La tête fragile de Jean Genet, si ronde, si poreuse… avec une peau pâle et rêche, frottée à la craie… et ce crâne dégarni depuis le plus jeune âge littéraire, qu'une sorte de lichen ou de duvet d'oiseau recouvre, sans le garnir…

Regard plein de vides et d'hésitations, de langueurs, avec des reprises, avec une touche de radicalité que la vie, mécanique digitale, plie et replie comme les doigts de la main. Corps petit, même pour un homme né avant l'ère des vitamines et de l'allongement de la race. Corps robuste, un peu mastoc, qui porte allègrement, sous ses vêtements de marin, les stigmates, la honte et le marbre des os.

Rangé des voitures? Retiré des affaires? Il se promène sur le quai du port à la recherche d'une dernière proie.

Petit homme pantelant, stérilisé vingt ans avant sa mort. Petit cerveau, noyau dur, dans sa boîte d'os et de poudre… délicatement fermée au velours du dehors.

C'est à Genet pourtant que nous devons de savoir tout ce qu'on peut apprendre, par procuration, sur la douleur.  Artaud nous en donne le cri aigu, l'impression directe des nerfs.
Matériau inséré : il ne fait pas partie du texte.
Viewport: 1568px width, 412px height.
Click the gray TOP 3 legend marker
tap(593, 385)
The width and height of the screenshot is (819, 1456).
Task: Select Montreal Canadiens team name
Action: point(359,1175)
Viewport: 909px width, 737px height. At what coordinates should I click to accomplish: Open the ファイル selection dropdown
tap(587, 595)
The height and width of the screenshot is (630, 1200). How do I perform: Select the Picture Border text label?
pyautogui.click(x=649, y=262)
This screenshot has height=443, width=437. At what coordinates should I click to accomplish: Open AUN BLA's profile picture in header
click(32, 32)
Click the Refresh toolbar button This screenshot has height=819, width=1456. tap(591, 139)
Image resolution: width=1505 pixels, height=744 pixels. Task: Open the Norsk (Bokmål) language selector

Duras, plus mélomane et presque indolore, joue un jeu autour de cette musique mortelle. Kafka, sans jamais manger le morceau, laisse deviner en dessous une souffrance énorme et inaccomplie. Mais pour les détails, l'expérience vécue, le journal de bord du comment ça fait mal, Genet est irremplaçable. Bien sûr, il est homosexuel et il a fait de la prison. Il n'est pas le premier dans son cas. Verlaine, Wilde, entre autres. Mais c'était des littérateurs égarés, incarcérés pour leurs moeurs. Genet arrive en prison par la ligne droite, la filière normale : comme délinquant. Avec lui nous ne risquons pas de voir le lyrisme transformé en prix de vertu. Si c'est irrespirable, c'est parce que l'atmosphère s'est raréfiée.

Le premier échantillon de cet au-delà que l'art de Micheline Lo, comme une sonde spatiale, explore, consiste en une galerie de portraits tous plus inquiétants les uns que les autres : bouche serrée, front bas, regard effaré, joue creuse, auréole de gaz autour de la tête, et pincement pervers des narines, qui fait penser au rictus d'une prise de coke : d'où viennent ces mutants, cette inquiétante espèce?

-  Hein? D'ici?
-  Ils sont passés par la prison, c'est-à-dire par l'autre monde.

En prison, tout est perdu tout de suite. On lâche son humanité, on entre dans une de ces sociétés primitives et minimales comme il en existait naguère encore en Tanzanie ou au Gabon. Le gel bleu du passé y glace l'esprit. La ritualisation du monde y est telle qu'il n'est pas possible d'y poser un seul geste qui ne mette en branle les codes ou les dieux. La gauche et la droite, le rouge ou le blanc, le feu et l'eau, la terre ou le ciel, font partie d'espèces distinctes et inconciliables, qualifiées d'un signe positif ou négatif aussi visible qu'un arbre dans le désert. Entre le fort et le faible, le loup et le chien, l'affranchi et le naïf, l'homo mâle et la tante femelle, la hiérarchie est stricte et militaire. La liberté d'esprit et l'indifférence sociale y sont des crimes punis de mort.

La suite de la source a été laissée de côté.